## What is being asked:
Set the pictures aside and return each record below precisely as written.
■ ■ ■ ■
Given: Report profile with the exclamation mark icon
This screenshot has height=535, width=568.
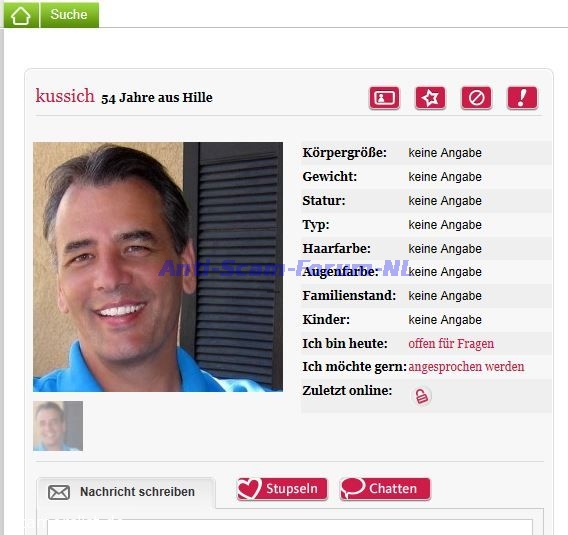Looking at the screenshot, I should [x=522, y=98].
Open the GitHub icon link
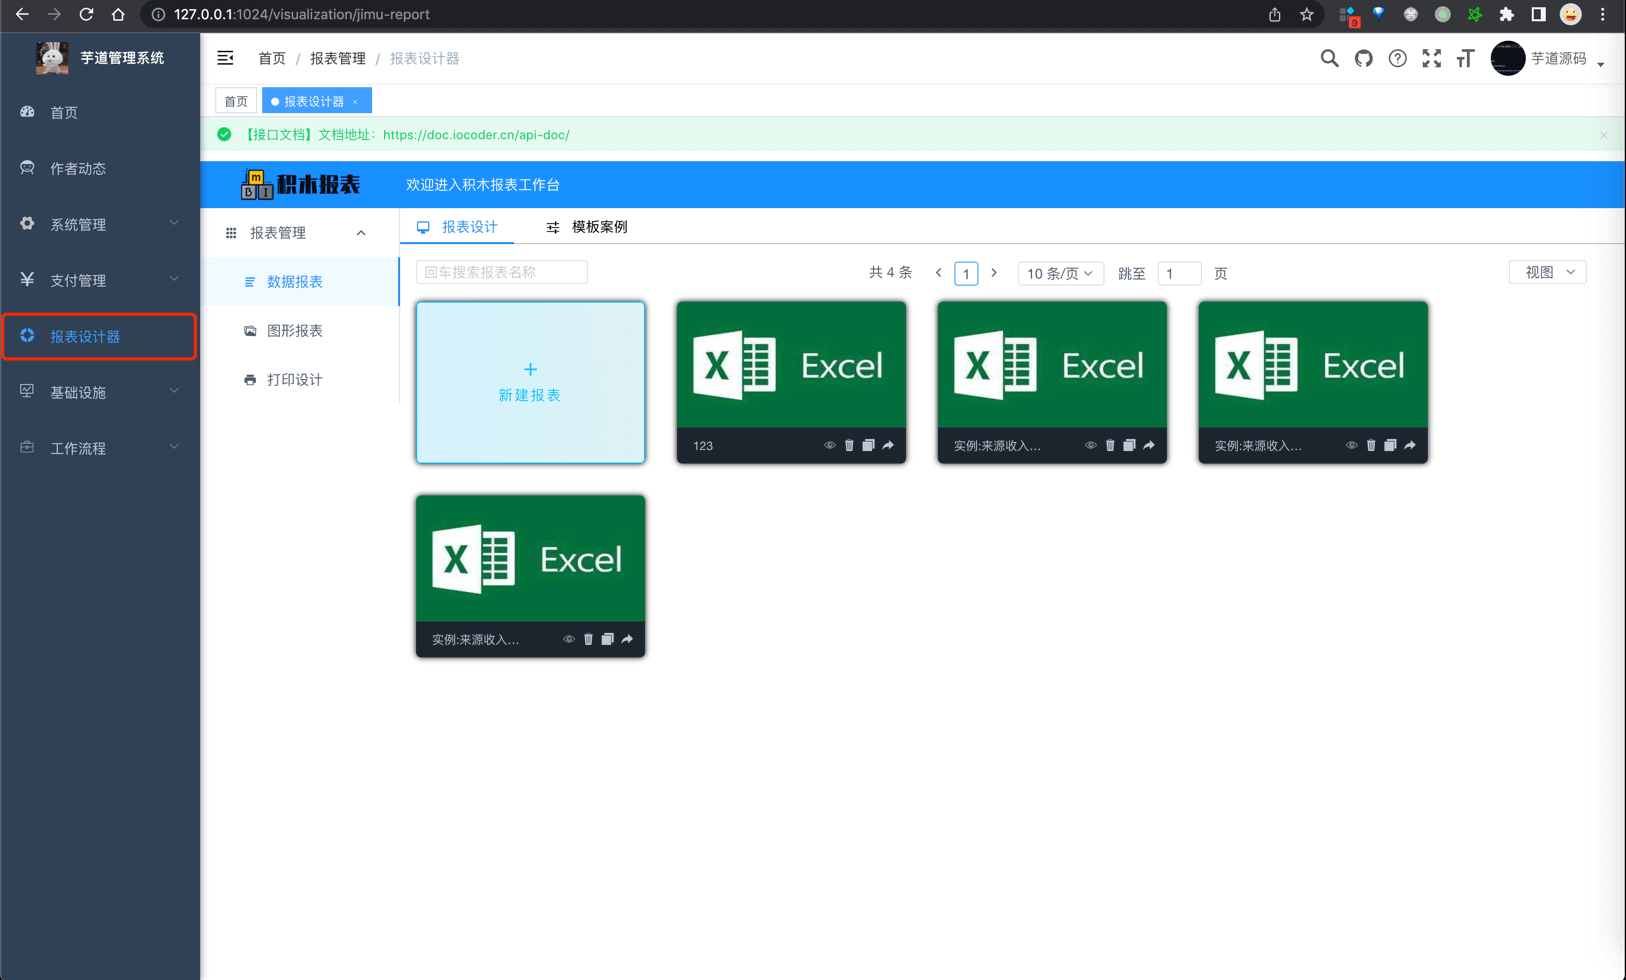 click(1363, 59)
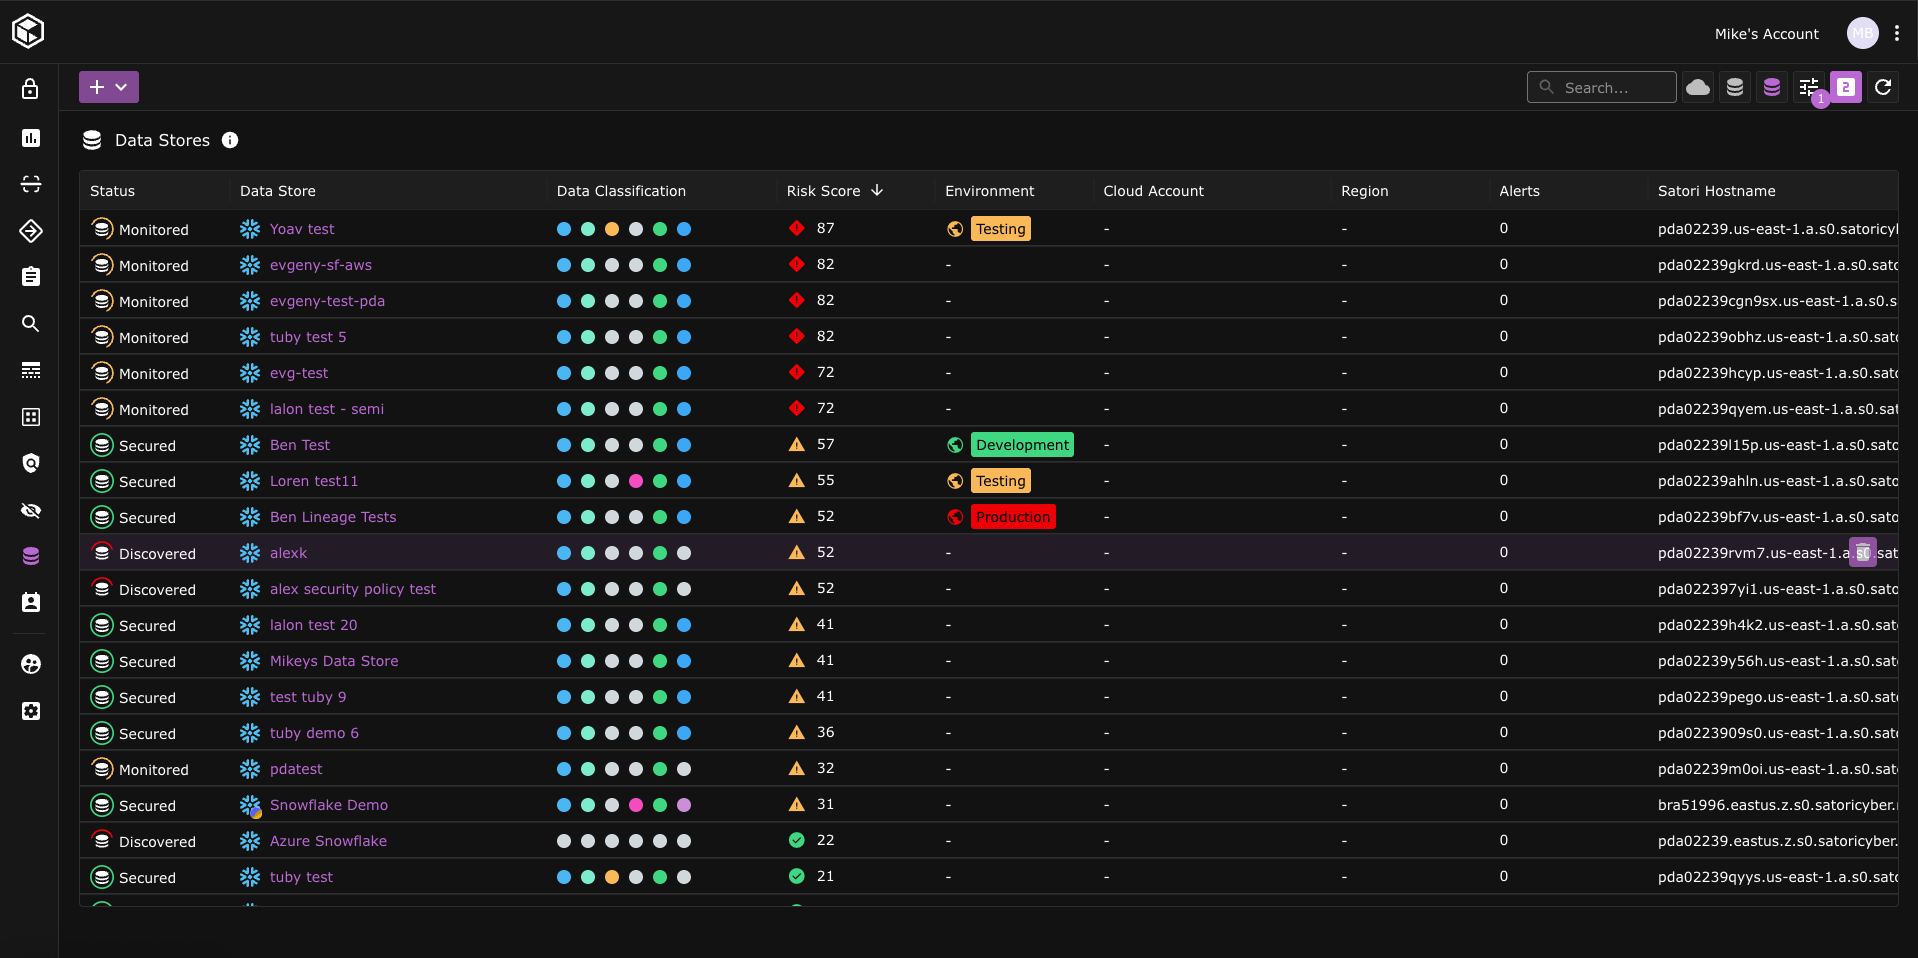Open the Ben Lineage Tests data store
The width and height of the screenshot is (1918, 958).
coord(332,517)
■ ■ ■ ■
## Output below:
Given: Report profile with the exclamation mark icon
This screenshot has height=535, width=568.
Looking at the screenshot, I should [x=522, y=98].
Open the GitHub icon link
 click(1363, 59)
Open the Ben Lineage Tests data store
The width and height of the screenshot is (1918, 958).
coord(332,517)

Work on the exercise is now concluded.